Apple have released an updated version of bash http://support.apple.com/kb/HT1222 http://support.apple.com/kb/HT6495 http://support.apple.com/kb/DL1769 ...
But: a) only first 2 CVEs are fixed.
Thanks, I was working on an email earlier -- I'll send that soon, just want to test if the /normal/ software update process will find the update by itself yet.... I've downloaded the dmg file to install it if it doesn't do so itself.
$ bash --version GNU bash, version 3.2.53(1)-release (x86_64-apple-darwin13) Copyright (C) 2007 Free Software Foundation, Inc.

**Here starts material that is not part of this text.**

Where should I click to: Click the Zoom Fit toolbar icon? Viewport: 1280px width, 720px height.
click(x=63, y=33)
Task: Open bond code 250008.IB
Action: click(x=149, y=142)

$ env '__BASH_FUNC<ls>()'="() { echo Game Over; }" /bin/sh -c ls Game Over
b) the security fix is not pushed to all Macs by default.
Dumb, it should be.... it's only tiny, it won't hurt to fix it for everyone -- but it is *Apple*, what can we expect; they've screwed up all the iOS 8 updates so far :( -- glad I don't rely on them! I wonder if I'll every pull the trigger on an iPhone one day, probably not, but who knows. Cheers A.